Wenn ich in Stichworten antworten darf: Einrichtung des Masterprogramms «Nuclear Science and Technology» gemeinsam mit der EPFL, gleichzeitig Erweiterung des Angebots von Wahlfächern für Studenten der Studiengänge Maschinenbau und Physik, Einbeziehung von akademischem Personal aus dem PSI, der Nagra, der HSK und der Betreiber in die Ausbildung, Angebot attraktiver Forschungsthemen für Masterarbeiten und Doktoranden sowie Präsenz in der öffentlichen Diskussion.

Die Strombranche der Schweiz will in den nächsten Jahrzehnten ein bis zwei neue Kernkraftwerke bauen. Wie wird ein definitiver Bauentscheid Ihre Arbeit an der ETH Zürich verändern? Welchen Beitrag hat die Forschung im Bereich Kernenergiesysteme dann zu leisten?
Ein Neubau würde die Attraktivität meines Fachs erhöhen und so positiv auf die Absolventenzahlen rückkoppeln. Es wird Forschungsbedarf entstehen, der direkt mit dem Ausbau der Kernenergie zusammenhängt, beispielsweise durch spezifische Genehmigungsanforderungen in der Schweiz und den Übergang zu immer leistungsfähigeren Tools zur Sicherheitsbewertung. In meinem Fachgebiet, der Thermofluiddynamik, ist das der zunehmende Einsatz von dreidimensionalen Strömungssimulationen. Hier besteht neben direkten Anwendungen noch viel Entwicklungs- und Validierungsbedarf. Der Gedanke der Nachhaltigkeit gebietet es aber, dass Forschung über die zum Einsatz kommende Technologie hinausgeht und den Weg in die fernere Zukunft bahnt. Stichworte sind hier neue Reaktorsysteme, eine langfristige Brennstoffversorgung, die umweltverträgliche Entsorgung und natürlich die ständige Gewährleistung der Sicherheit.

Die Nutzung der Kerntechnik beschränkt sich ja nicht auf Energiesysteme, sondern umfasst ein viel weiteres Spektrum. Was für einen Beitrag leistet die Schweizer Forschung hierbei?

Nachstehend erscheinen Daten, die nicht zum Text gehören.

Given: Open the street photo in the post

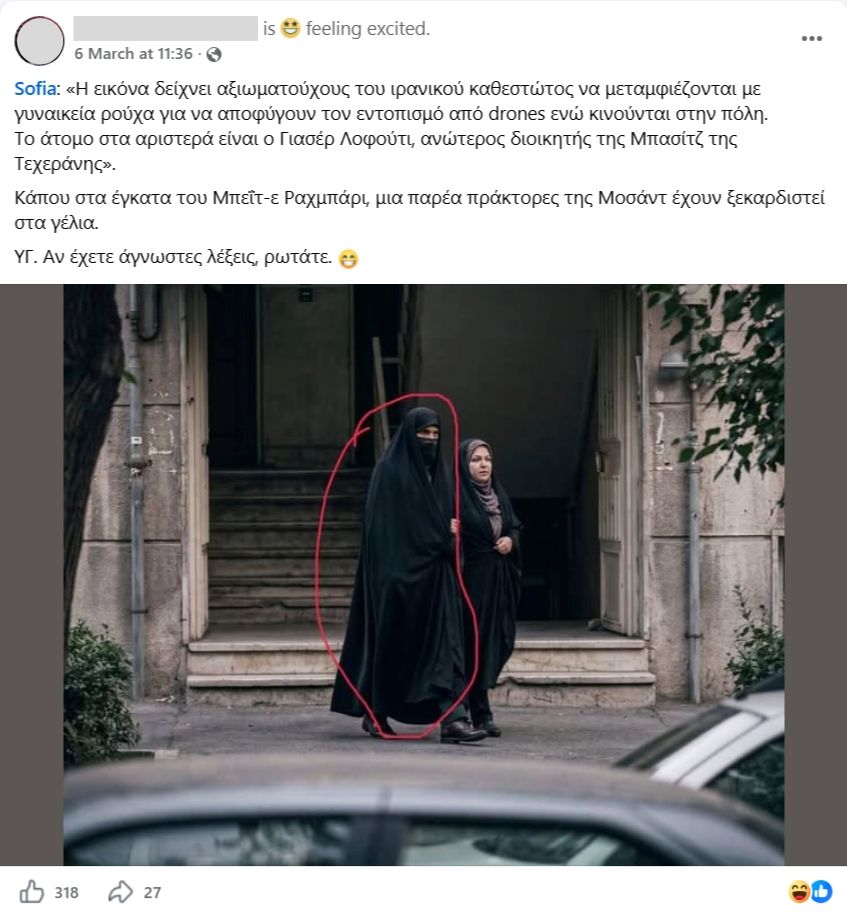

Die Schweiz ist auf vielen Gebieten stark, bei denen nukleare Techniken eine Rolle spielen. Denken Sie nur an die breite Nutzung der Synchrotronstrahlung oder der Spallationsneutronenquelle am PSI. Das Spektrum reicht über modernste Mess- und Diagnoseverfahren bis hin zu medizinisch-therapeutischen Anwendungen. Vergessen darf man auch nicht das starke Engagement der Schweiz in der Fusionsforschung, wenngleich es hier ja auch um Energie geht.